O jornalista iraniano-alemão Michel Abdollahi denunciou que as forças de segurança do Irã sofreram sistematicamente estupro e mutilação como armas contra mulheres durante a repressão do governo aos protestos recentes, relatórios detalhados por relatórios de grupos de direitos humanos e da mídia alemã que revelam um regime usando violência sexual para aterrorizar a dissidência.

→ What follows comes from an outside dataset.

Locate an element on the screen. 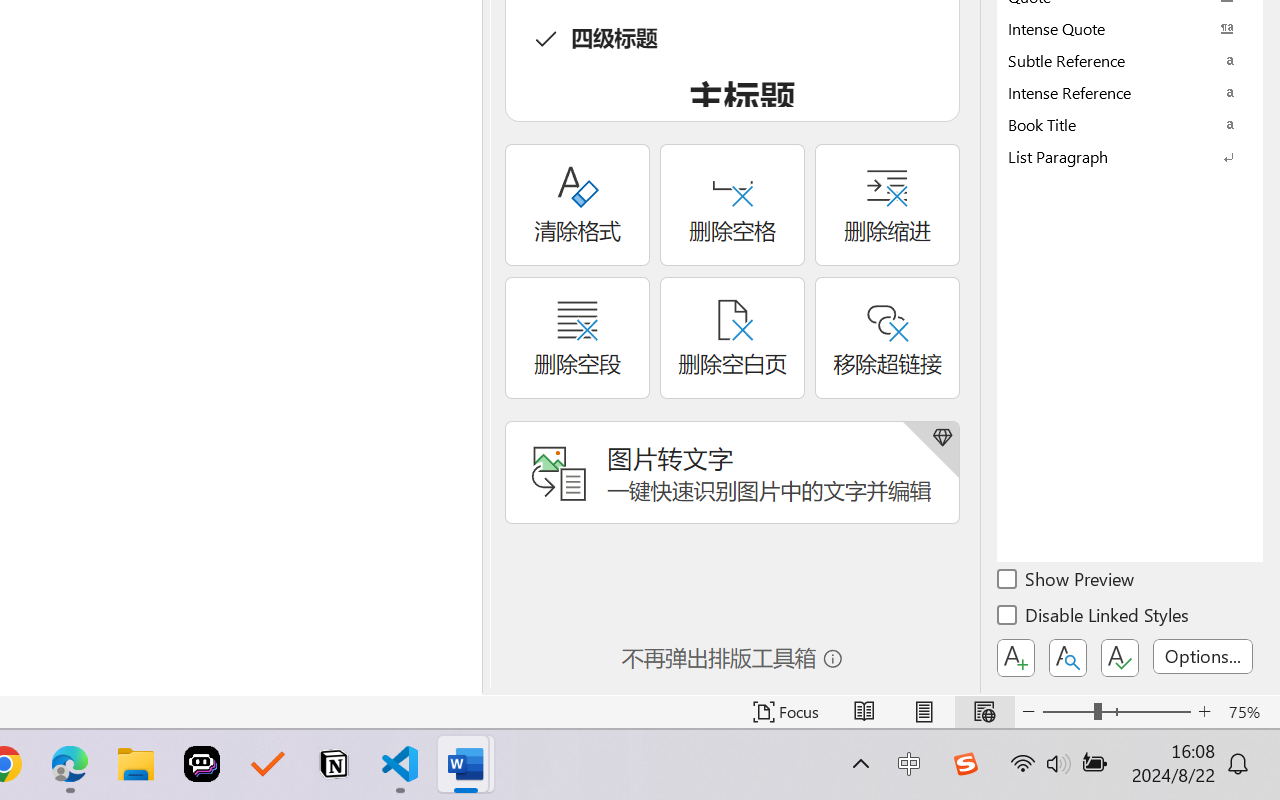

Alegações de Violência Sistemática

Abdollahi, um jornalista nascido em Teerã e radicado na Alemanha, publicou um vídeo nas redes sociais descrevendo relatos em primeira mão de testemunhas oculares dentro do Irã. “Nenhum corpo de mulher está aparecendo, ou muito poucos estão aparecendo. E isso porque, de acordo com relatos de testemunhas oculares, elas estão sendo estupradas, tendo seus úteros removidos, suas couros cabeludos arrancados junto com o cabelo e seus corpos cobertos de queimaduras de cigarro”, alegou Abdollahi em relatos divulgados pelo Daily Mail.

O jornalista afirmou que a República Islâmica do Irã “usa o estupro como arma contra seu povo” e alegou que até crianças foram instruídas a violência semelhante. Ele ainda acusou o regime de destruição de provas, dizendo que os corpos são queimados “para que o que aconteceu ali não fique visível.”

Suas alegações estão alinhadas com a reportagem do jornal alemão Die Welt, que citou testemunhas que descreveram forças de segurança jogando mulheres jovens dentro de veículos enquanto diziam a elas: “Não vamos te matar. Primeiro vamos te estuprar, depois vamos te matar.”

Relacionamentos Corroborativos de Grupos de Direitos Humanos

A Rede de Direitos Humanos do Curdistão (KHRN), sediada na França, relatou que pelo menos dois manifestantes detidos em Kermanshah, incluindo um jovem de 16 anos, foram abusados ​​sexualmente pelas forças de segurança. “Durante a transferência, as forças de segurança tocaram seus corpos com cassetetes. Eles bateram e aplicaram pressão na área anal com um cassetete por cima da roupa”, disse Rebin Rahmani, da KHRN, ao The Guardian.

A Anistia Internacional documentou outro caso em Rasht, onde as forças de segurança invadiram uma residência familiar em 9 de janeiro e aspiraram um manifestante e suas duas irmãs – incluindo uma menina de 14 anos – para operarem por lesões relacionadas aos protestos. A Organização de Direitos Humanos relatou que as autoridades iranianas têm utilizado execuções simuladas, violência sexual e ameaças de estupro para extrair confissões de manifestantes detidos.

A Human Rights Watch documentou anteriormente que as forças de segurança iranianas estupraram, torturaram e agrediram sexualmente detidos durante os protestos de 2022, com a pesquisadora Nahid Naghshbandi chamando tais táticas de “uma arma de injustiça empregada contra detidos para coagi-los a fazer falsas confissões”.

Contexto: Uma Repressão Mortal

As denúncias surgem do período mais mortal de repressão no Irã em décadas. De acordo com a Agência de Notícias de Ativistas de Direitos Humanos (HRANA, na sigla em inglês), sediada nos EUA, pelo menos 6.126 pessoas foram mortas desde que os protestos eclodiram em 28 de dezembro de 2025. A organização relatada mais de 41.800 prisões, embora o governo iraniano tenha alegado um número menor de mortes, de 3.117.

Os protestos surgiram devido a queixas econômicas após o colapso da moeda iraniana, mas evoluíram para demandas mais amplas por mudança de regime. As autoridades impuseram um bloqueio de internet em 8 de janeiro, que grupos de direitos humanos afirmaram ter permitido que as forças de segurança conduzissem a violência em grande parte oculta do mundo exterior. A Anistia Internacional descreveu janeiro de 2026 como “o período mais mortal de repressão pelas autoridades iranianas em décadas”.

Apesar da repressão brutal, Abdollahi disse que os iranianos permanecerão certos. “Todo mundo está vestido preto. É como um cemitério. Mas as pessoas também estão dizendo que não vão desistir”, declarou.